Life Onstage, at an Early Age

"Think lovely, wonderful thoughts," Peter Pan orders, throwing golden glitter all over the Darling children.

"Summer!" cries Wendy.

"Fishing!" yells John.

"Candy!" shouts Michael, and soars above the stage. John (played by Michael LaVolpe) soon joins him, swimming through the air like a frog. "I'm flying! I'm flying!"

He could have added "acting!" to the list of things that send him soaring. Michael isn't waiting until he grows up to find out what he wants to do. The lanky 13-year-old whose home is on Long Island, N.Y., has been on stage since he was 8. He has even acted in a pilot show for a television series.
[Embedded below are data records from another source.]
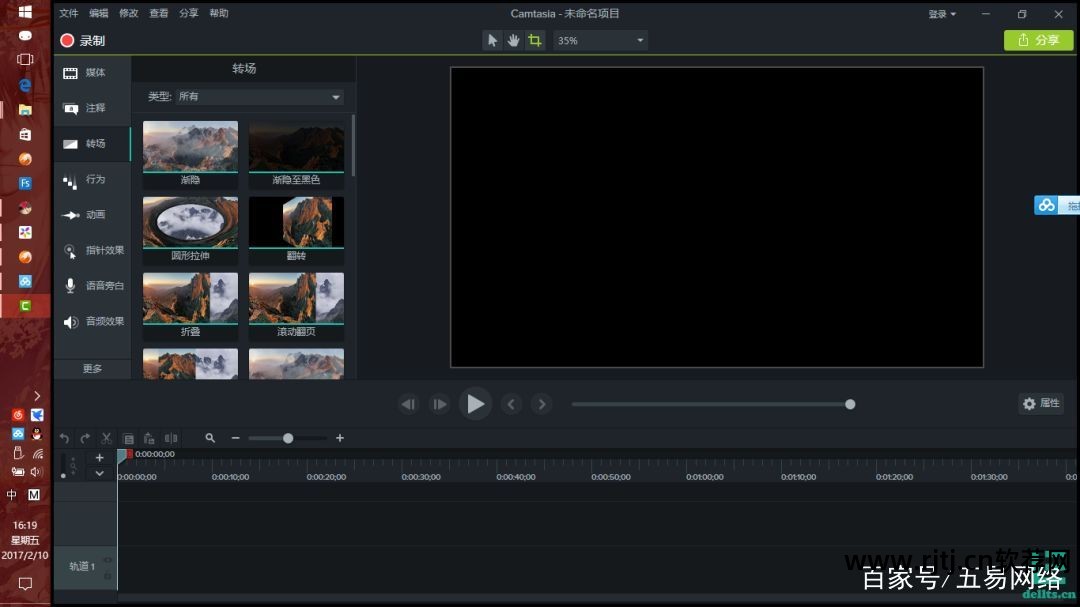Image resolution: width=1080 pixels, height=607 pixels.
Task: Click the undo arrow above timeline
Action: 64,438
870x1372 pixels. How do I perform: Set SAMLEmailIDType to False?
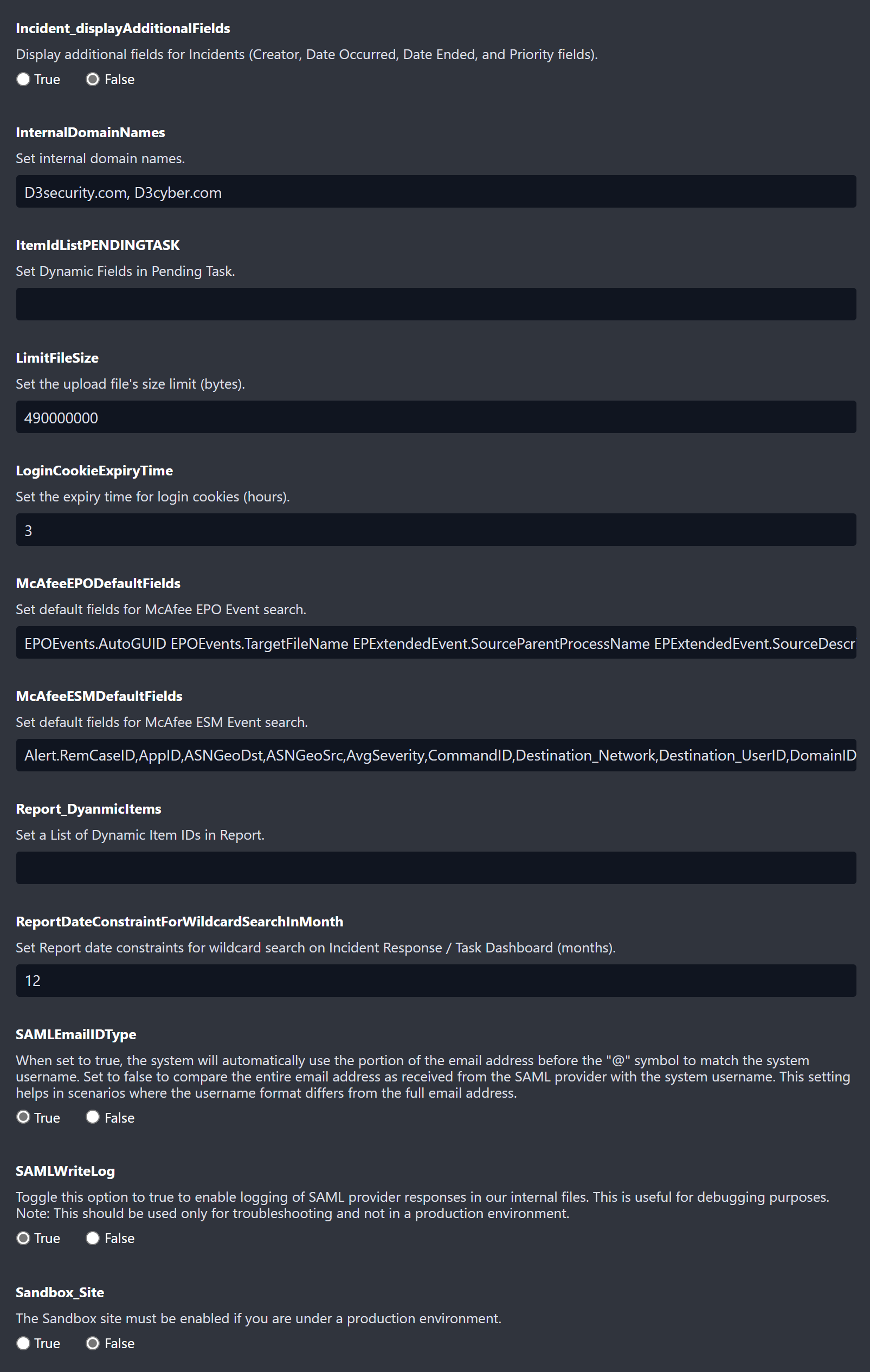point(92,1117)
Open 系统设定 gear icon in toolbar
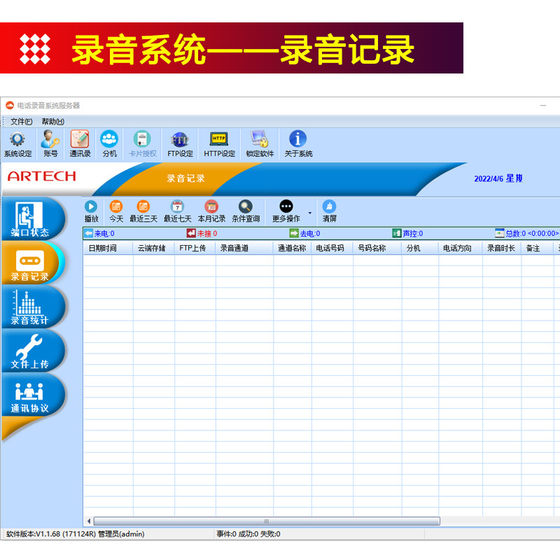The width and height of the screenshot is (560, 560). 18,144
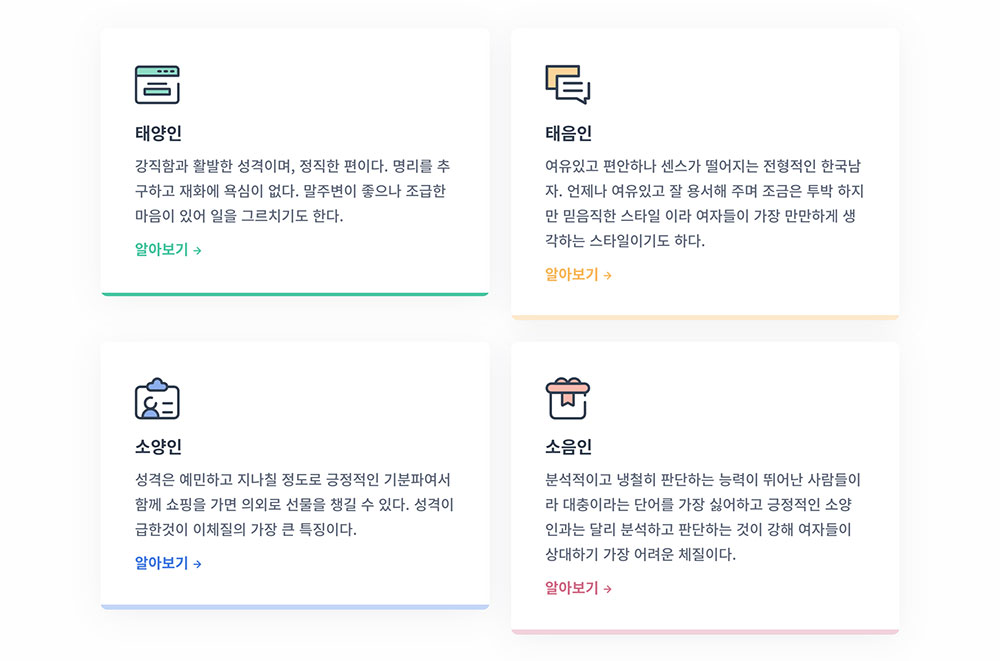Click the 태양인 description starting with 강직함과
1000x661 pixels.
(x=293, y=191)
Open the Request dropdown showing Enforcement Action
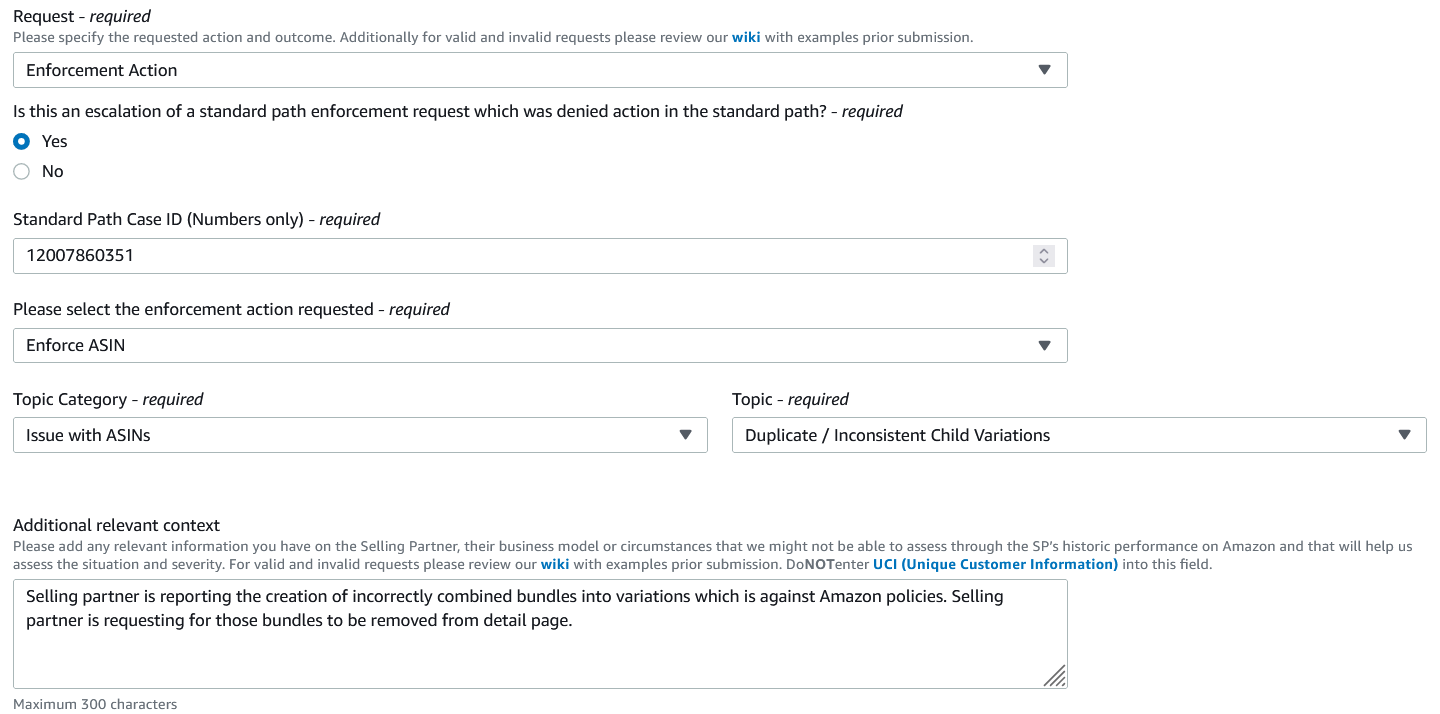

His latest gig lets him fly every day and twice on Thursdays as John Darling in the nationally touring show of the musical "Peter Pan."

When he's not swooping across the stage or being menaced by Captain Hook, Michael prefers a baseball cap to John's top hat.

His mom says it was easy to tell early on that Michael might like being onstage.

"From the time he was walking, he would act out entire movies," Kathy LaVolpe says. " 'Star Wars,' 'Batman' ... he'd make us make him the costumes and he would literally know the whole movie, verbatim."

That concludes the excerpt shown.